## Simulated Correlated Time Series

To test the efficacy of Triple Collocation (TC), we have simulated a correlated time series using the [CoSMoS](https://cran.r-project.org/web/packages/CoSMoS/vignettes/vignette.html) package in R (see [simulation.R](R/simulation.R)). The package uses spatiotemporal correlation structures to generate a time series correlated in time and space. We have chosen to use the Clayton-Weibull spatiotemporal correlation structure, which has correlations exponentially decrease as elements in the series increase in separation in space and time. This is given by

$\rho_{\rm CW}(\delta, \tau) = \Big(\exp\Big(\theta\Big(\frac{\delta}{b_{\rm S}}\Big)^{c_{\rm S}}\Big) + \exp\Big(\theta\Big(\frac{\tau}{b_{\rm T}}\Big)^{c_{\rm T}}\Big) - 1 \Big)^{-\frac{1}{\theta}}$,

where $\rho_{\rm CW}$ is the correlation structure, $\delta$ is space, $\tau$ is time, $\theta$ is the copula parameter, $b_{\rm S}$ and $b_{\rm T}$ are the space and time scale parameters, and $c_{\rm S}$ and $c_{\rm T}$ are the space and time shape parameters, respectfully. Since we look at the time series of each spatial pixel individually, this leads to $\delta = 0$, which simplifies the CW equation to

$\rho_{\rm CW}(\tau) = \Big(\exp\Big(\theta\Big(\frac{\tau}{b_{\rm T}}\Big)^{c_{\rm T}}\Big)\Big)^{-\frac{1}{\theta}}$.

Additionally, the maginal distribution from which to sample was chosen to be a normal distribution. We then ran the simulation three independent times for a 5x5 grid of spatial points and 5000 temporal points. Each of the three simulations utilized different normal distribution shape properties (i.e., mean and variance). Finally, we saved the output (which were matrices in R) from [CoSMoS](https://cran.r-project.org/web/packages/CoSMoS/vignettes/vignette.html) to a hdf5 file for use in this notebook.

In [None]:
import numpy as np
import h5py
import holoviews as hv

hv.extension("bokeh")

In [None]:
f = h5py.File("../Data/examples/simulation.h5", "r")
# The parameter names indicate each maginal distributions variance (i.e., 0.3, 0.2, 0.15)
sim3 = np.array(f["sim3"])
sim2 = np.array(f["sim2"])
sim15 = np.array(f["sim15"])

print(sim15.shape, sim2.shape, sim3.shape)

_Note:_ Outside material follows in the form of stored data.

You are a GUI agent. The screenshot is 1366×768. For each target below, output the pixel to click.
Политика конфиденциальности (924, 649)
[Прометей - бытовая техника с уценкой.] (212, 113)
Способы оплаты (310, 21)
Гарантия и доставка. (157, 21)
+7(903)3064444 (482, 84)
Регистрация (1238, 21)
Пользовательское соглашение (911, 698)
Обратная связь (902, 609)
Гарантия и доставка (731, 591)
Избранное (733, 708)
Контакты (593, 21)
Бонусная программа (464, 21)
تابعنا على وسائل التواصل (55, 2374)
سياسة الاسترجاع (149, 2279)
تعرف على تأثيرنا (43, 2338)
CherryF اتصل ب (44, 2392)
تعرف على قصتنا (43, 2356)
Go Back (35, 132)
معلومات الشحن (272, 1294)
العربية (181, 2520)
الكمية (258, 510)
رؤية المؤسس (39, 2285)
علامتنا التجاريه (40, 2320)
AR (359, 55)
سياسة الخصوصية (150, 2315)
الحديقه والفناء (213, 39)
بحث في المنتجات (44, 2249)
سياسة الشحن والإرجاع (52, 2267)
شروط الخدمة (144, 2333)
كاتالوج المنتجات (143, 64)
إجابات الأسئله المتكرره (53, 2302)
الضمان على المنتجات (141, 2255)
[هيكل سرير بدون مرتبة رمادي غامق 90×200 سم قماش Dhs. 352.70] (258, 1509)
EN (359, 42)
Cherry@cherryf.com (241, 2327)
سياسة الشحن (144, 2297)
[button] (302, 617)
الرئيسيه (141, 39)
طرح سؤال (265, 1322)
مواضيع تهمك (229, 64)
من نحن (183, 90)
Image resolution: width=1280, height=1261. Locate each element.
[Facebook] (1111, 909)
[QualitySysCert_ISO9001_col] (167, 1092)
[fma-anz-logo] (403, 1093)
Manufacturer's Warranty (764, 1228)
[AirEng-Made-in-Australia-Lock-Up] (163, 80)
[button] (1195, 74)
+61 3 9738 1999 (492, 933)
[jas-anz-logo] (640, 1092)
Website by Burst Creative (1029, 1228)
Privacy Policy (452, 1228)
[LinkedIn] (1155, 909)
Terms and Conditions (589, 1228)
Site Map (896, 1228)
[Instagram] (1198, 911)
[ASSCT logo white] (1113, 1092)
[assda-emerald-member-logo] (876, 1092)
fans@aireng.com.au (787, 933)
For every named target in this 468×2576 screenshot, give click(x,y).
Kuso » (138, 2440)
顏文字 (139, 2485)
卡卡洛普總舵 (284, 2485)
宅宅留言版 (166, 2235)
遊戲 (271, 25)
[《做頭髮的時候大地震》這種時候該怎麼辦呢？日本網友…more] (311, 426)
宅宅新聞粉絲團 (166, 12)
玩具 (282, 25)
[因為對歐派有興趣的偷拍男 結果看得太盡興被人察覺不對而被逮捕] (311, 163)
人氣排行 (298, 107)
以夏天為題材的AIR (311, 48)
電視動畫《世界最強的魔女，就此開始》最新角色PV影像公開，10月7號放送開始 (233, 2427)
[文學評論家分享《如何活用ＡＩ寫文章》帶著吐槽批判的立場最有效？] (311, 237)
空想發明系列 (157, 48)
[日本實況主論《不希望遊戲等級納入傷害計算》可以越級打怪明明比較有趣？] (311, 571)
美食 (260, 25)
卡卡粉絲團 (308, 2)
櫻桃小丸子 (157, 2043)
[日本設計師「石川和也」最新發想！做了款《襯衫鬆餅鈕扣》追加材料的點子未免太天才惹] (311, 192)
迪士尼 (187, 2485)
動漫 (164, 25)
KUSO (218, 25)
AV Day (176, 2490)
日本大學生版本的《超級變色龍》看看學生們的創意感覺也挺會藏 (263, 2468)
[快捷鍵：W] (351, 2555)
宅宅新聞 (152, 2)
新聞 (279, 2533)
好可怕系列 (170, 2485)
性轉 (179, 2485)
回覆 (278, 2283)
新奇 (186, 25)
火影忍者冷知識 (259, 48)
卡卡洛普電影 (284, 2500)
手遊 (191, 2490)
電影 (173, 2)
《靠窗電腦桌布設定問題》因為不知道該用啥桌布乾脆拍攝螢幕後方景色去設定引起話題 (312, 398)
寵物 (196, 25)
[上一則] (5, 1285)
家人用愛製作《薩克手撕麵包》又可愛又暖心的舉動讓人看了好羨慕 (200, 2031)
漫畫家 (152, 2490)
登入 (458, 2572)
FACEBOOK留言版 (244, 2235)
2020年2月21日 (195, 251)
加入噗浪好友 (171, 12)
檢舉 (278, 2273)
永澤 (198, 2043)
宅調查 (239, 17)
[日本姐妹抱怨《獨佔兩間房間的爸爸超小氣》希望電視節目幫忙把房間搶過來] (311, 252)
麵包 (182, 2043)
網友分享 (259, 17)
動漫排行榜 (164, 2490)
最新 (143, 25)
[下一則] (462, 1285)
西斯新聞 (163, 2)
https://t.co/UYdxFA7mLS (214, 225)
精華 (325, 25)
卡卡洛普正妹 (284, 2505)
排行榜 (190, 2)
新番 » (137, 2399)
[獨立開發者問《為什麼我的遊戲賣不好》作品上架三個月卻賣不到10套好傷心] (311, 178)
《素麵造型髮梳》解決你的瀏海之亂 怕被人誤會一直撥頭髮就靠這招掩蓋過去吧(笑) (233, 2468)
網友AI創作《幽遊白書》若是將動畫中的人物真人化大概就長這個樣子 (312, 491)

# Let's stack the three different simulations along a third dimension and adjust dimensions
#   to have ndata x nsim x npix
sim = np.stack((sim15, sim2, sim3), axis=2).transpose((1, 2, 0))
print(sim.shape)

Now that we have read in the simulated data, let's estimate the error variances using TC. Since [Zwieback et al. (2012)](https://npg.copernicus.org/articles/19/69/2012/) showed that we only need 500 or so samples to estimate the variances within 10%, we will compute the variances for our simulations using 500 up to 5000 samples to see if including more samples makes a significant difference.

> Note that we will use the multi-dimensional EC function to do this. As shown in the [random dataset example](Examples/random_dataset.ipynb), the EC function is equivalent to using the TC function if only three datasets are used. Therefore by using the multi-dimensional EC function, it will be much faster since it parallelizes along the spatial dimensions.

In [None]:
%run ../TC/EC_function.ipynb

In [None]:
# It takes a little while to run, about 60s or so
evar = np.zeros((3, 25, 4500))
for i in range(500, 5000):
    # Only need the diagonal, so extract it
    evar[:, :, i - 500] = np.diagonal(
        ec_covar_multi(sim[0:i, ...], corr_sets=[1, 2, 3])
    ).T

Now, let's plot this to see if the variances are estimated well and if including more samples improves our esimates.

In [None]:
fig_samplesi = hv.Curve(
    zip(np.arange(500, 5000), np.nanmedian(evar[0, :, :], axis=0)), label="i"
).opts(
    color="green",
    height=300,
    width=800,
    xlabel="Number of Samples",
    ylabel="Estimated Error Variance",
    xlim=(500, 5700),
    ylim=(0.08, 0.37),
)
fig_samplesj = hv.Curve(
    zip(np.arange(500, 5000), np.nanmedian(evar[1, :, :], axis=0)), label="j"
).opts(color="orange")
fig_samplesk = hv.Curve(
    zip(np.arange(500, 5000), np.nanmedian(evar[2, :, :], axis=0)), label="k"
).opts(color="red")

fig_truthi = hv.Curve(zip([500, 5000], [0.15, 0.15]), label="i Truth").opts(
    color="lime"
)
fig_truthj = hv.Curve(zip([500, 5000], [0.2, 0.2]), label="j Truth").opts(color="gold")
fig_truthk = hv.Curve(zip([500, 5000], [0.3, 0.3]), label="k Truth").opts(
    color="darkred"
)

fig_samplesi * fig_samplesj * fig_samplesk * fig_truthi * fig_truthj * fig_truthk

So, the estimates align fairly well with the truth values, increasing in agreement as more samples are included as we would expect. Therefore, TC works well at estimating each observation system's error variance, if each system has independent errors.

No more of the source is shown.